I just realised this is the second episode in a row where both DaVinci and Lorenzo have not interacted with each other and the first where Lucrezia hasn’t had sex with either of them.

Moses: “My lady it’s time.”
Clarice (to Giuliano): “Oh my personal torture has arrived.”

Clarice’s bid to produce a male heir has resorted to Lorenzo shagging her from behind and drinking strange concoctions.

DaVinci (to Solomon): “I have a knack for rising to the occasion if I might only be told what the occasion is.”

Vlad The Third: “We shall talk more at dinner.”
Zoroaster: “As long as the dinner’s not us.”

Keeping with Vlad, they did make a point of mentioning that he was the Third and of course we did get the reference to Transylvania as the main action took place there.

Vlad The Third (to DaVinci): “I’m sadly at home in dungeons. As a child, my father sent my brother and me to be hostages by the Turkish Sultan.”

Vlad The Third (to DaVinci): “My tastes are not universally shared, it’s true. Let us retire.”

The coins on the floor to test his soldiers loyalty was an interesting method of Vlad’s as was the use of star signs like Capricorn and Aquarius to identify those violated curfew in Florence. Giuliano is a Sagittarius.

Vlad The Third (to DaVinci): “You’re an arrogant little fool aren’t you? I’ve endured every dragon poison known to man. I fought off the Ottoman empire. Did you really think that I would die at the hands of a fucking Florentine?”

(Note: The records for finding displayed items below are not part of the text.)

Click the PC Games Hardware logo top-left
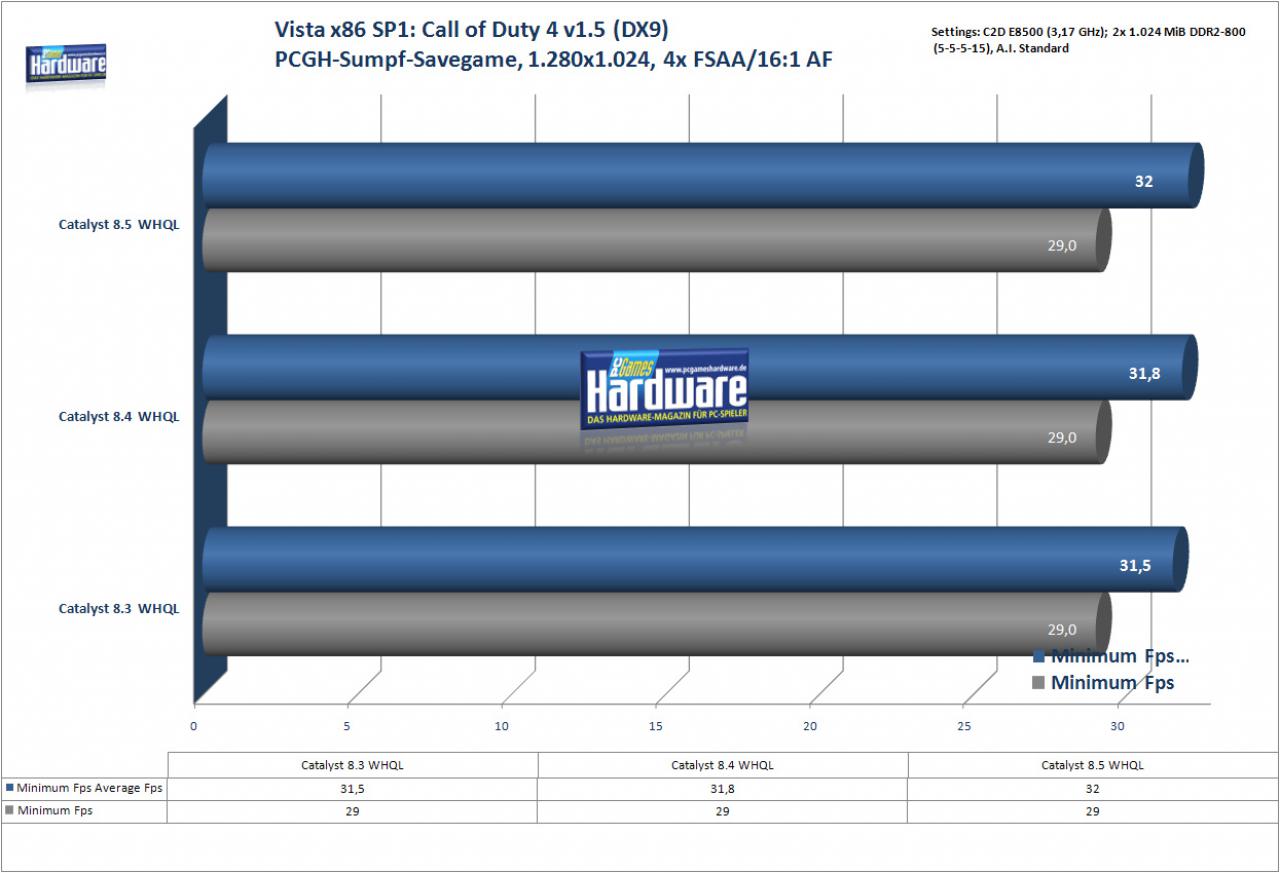Image resolution: width=1280 pixels, height=873 pixels. [x=66, y=65]
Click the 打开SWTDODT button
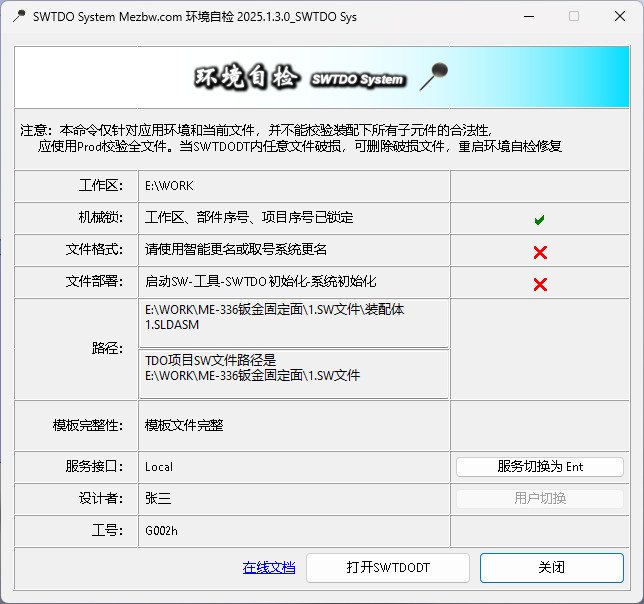Screen dimensions: 644x604 388,568
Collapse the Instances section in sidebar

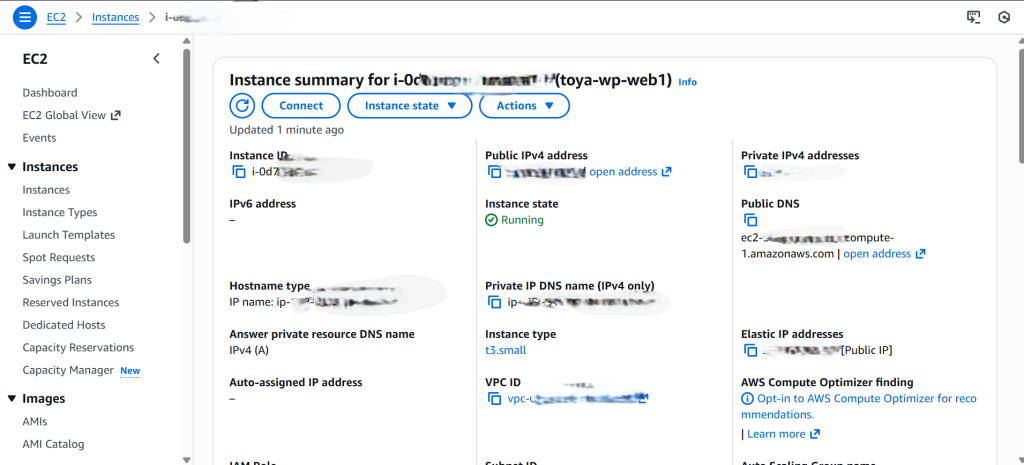(x=12, y=167)
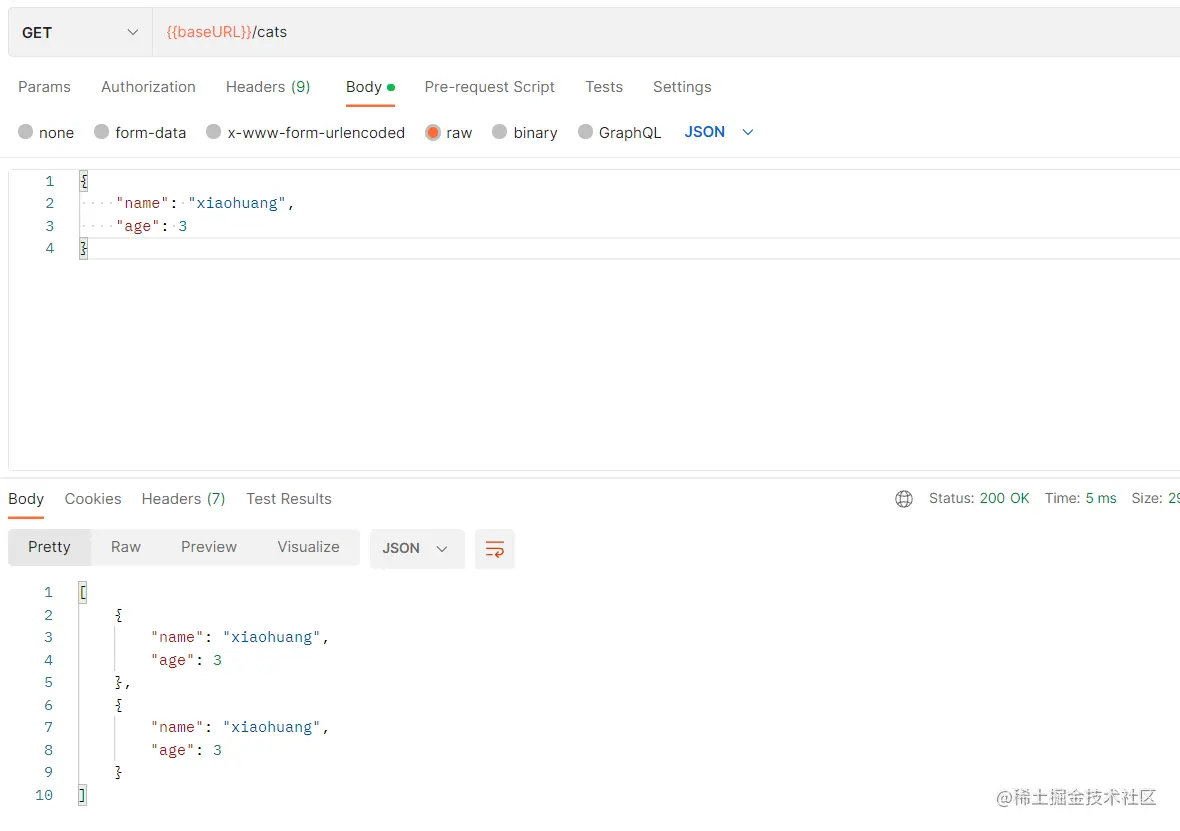Screen dimensions: 1180x831
Task: Switch to the Raw response view
Action: click(126, 547)
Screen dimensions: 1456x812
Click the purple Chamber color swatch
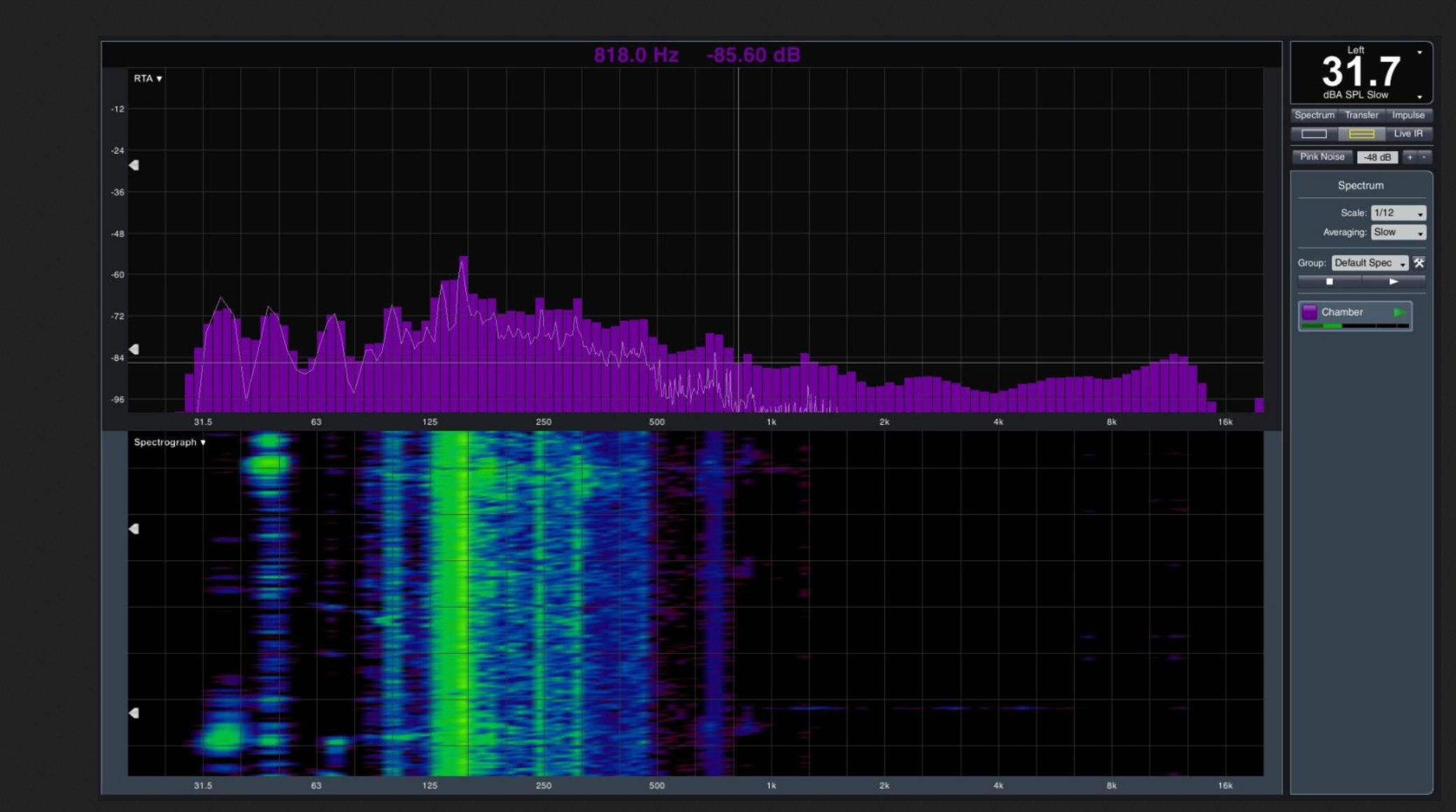pos(1309,312)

DaVinci: “The Turk said that I would save you.”
Solomon: “And so you have – someday but not today.”

Chronology: Exactly from where “The Tower” left off.

“The Devil” will not go down as the most gruesome or frightening episode of a genre show I’ll have ever seen but it will be one of those episodes that I might want to watch again during the Halloween period. It provided an interesting take on Vlad the Impaler, which I don’t think can be denied.